Satel spoke during the talk about how the recent influx of excessive amounts of opioids prescribed to patients is responsible for the epidemic. Between the 1980s and ‘90s, she said, there was a movement to be more responsive to pain that reached its peak in the 2000s, as the American Pain Society had lobbied to establish pain as a fifth vital sign.

Satel said most misused pills in the United States are not actually misused by the patients they are prescribed to, but by other people who get ahold of them.

“Even though prescribing is starting to go down, the vast majority of pills that were abused and still are abused are by people who frankly do get them out of medicine chests and pill mills, which is still around, though fewer in number,” Satel said.

Satel added that the tendency for doctors to try to prescribe fewer pain medications can have a negative effect on people with chronic pain.

“Everyone’s clearly trying to do the right thing,” Satel said. “But with all this worry about … ‘we can’t prescribe too much,’ it’s sort of migrated into the chronic pain patients, which is a totally different population.”

Satel said many users start abusing opioids because they want to change their mental state and alter their inner landscape.

“For people who are in distress, there’s nothing better than opioids,” Satel said. “Everyone has their so-called ‘drug of choice,’ but a lot of people think opioids are just phenomenal. I mean, they are, why else would they be named after the god of dreams?”

After the talk, Satel said she thinks it’s important that doctors minimize the amount of opioids in circulation while also properly treating patients with chronic pain.

“Doctors do have to prescribe fewer pills at any one time,” Satel said. “But again, they have to balance that with not creating an environment where people are afraid to prescribe opioids, especially to some long-term patients who really need. I think doctors do probably need some better education on how to prescribe and on these other alternatives.”

Anisha Borthakur, a first-year graduate student in SPH, said she thought Satel seemed passionate and knowledgeable throughout the talk.
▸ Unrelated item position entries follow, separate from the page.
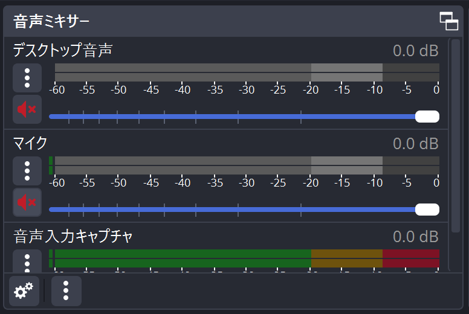Viewport: 469px width, 314px height.
Task: Open マイク three-dot options menu
Action: [x=27, y=171]
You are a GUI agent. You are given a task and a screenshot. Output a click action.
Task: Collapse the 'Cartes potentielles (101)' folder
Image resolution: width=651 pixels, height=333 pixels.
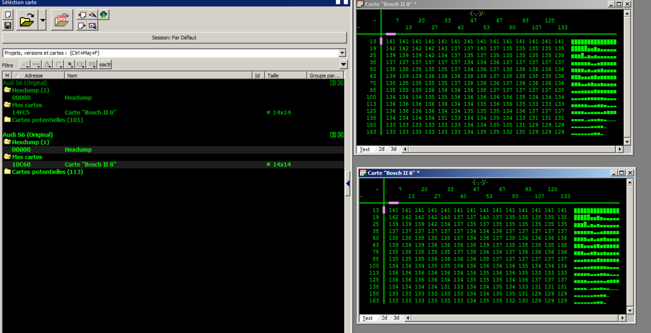click(7, 120)

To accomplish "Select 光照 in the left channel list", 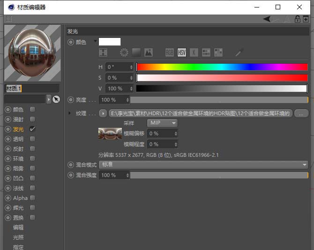I will pyautogui.click(x=18, y=237).
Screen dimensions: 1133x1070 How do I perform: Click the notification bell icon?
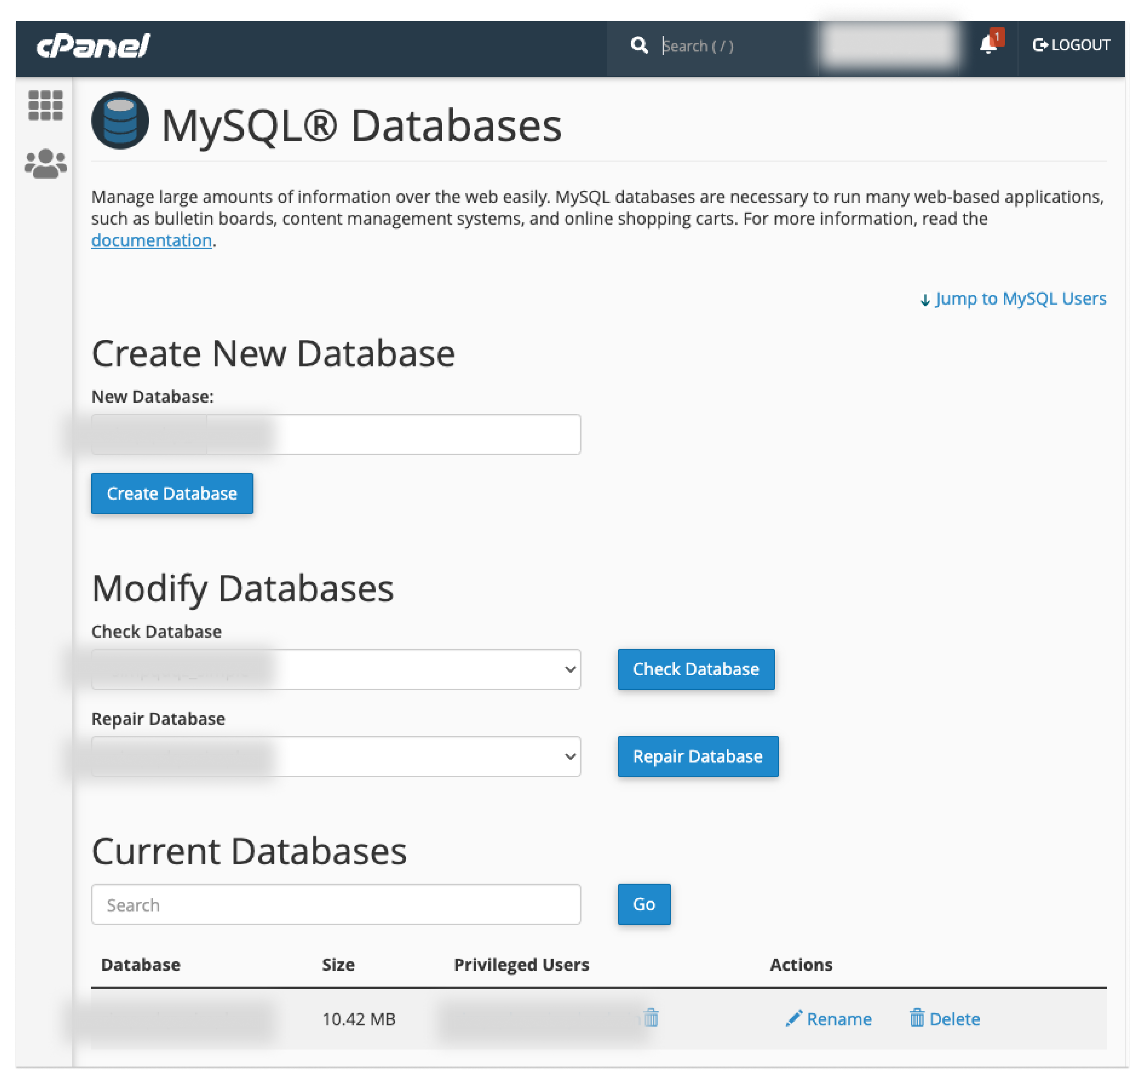988,44
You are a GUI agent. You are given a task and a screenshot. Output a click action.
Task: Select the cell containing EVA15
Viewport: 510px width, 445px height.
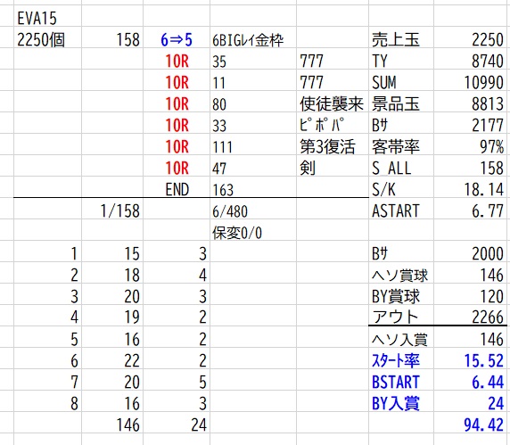click(x=47, y=18)
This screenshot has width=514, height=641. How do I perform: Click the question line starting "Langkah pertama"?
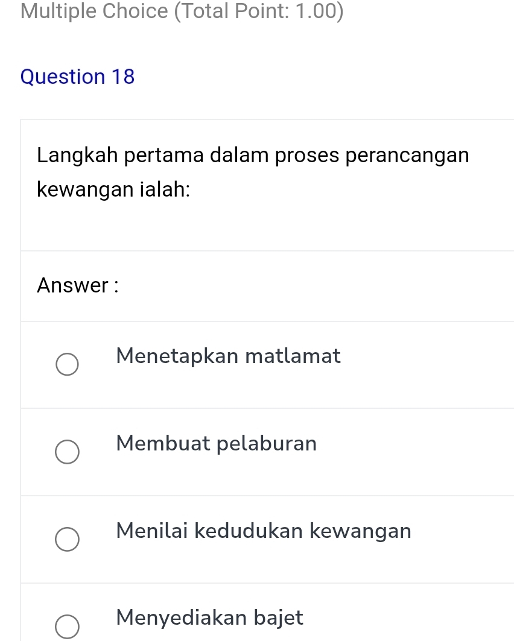pyautogui.click(x=253, y=155)
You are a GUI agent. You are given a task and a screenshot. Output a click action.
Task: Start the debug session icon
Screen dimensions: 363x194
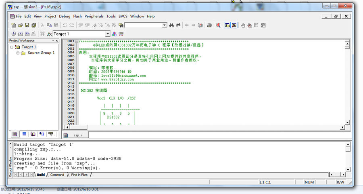(218, 25)
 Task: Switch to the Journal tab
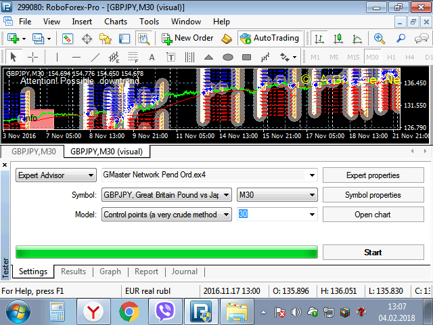click(184, 272)
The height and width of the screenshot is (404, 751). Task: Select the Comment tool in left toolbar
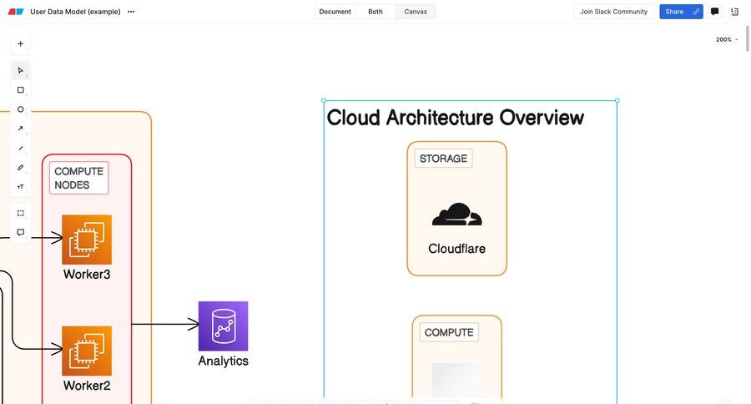(x=21, y=232)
“She had an agenda to what she wanted to say,” Borthakur said. “She had some good things to say, the whole idle hands thing, you’ve got to keep people busy because that’s what leads to relapse and leads to addiction. You’ve also got to consider the chronic pain patients. She sounded well educated on what she wanted to say and seemed like she knew what she was doing.”

Britta Seifert, another first-year graduate student in SPH, said she felt she learned a lot from the event.

“I really like these events,” Seifert said. “I think it’s a really great opportunity to learn from different people in the field and I really enjoy learning outside of a class when I can sit and enjoy and soak it in without worrying about the exam or anything like that.”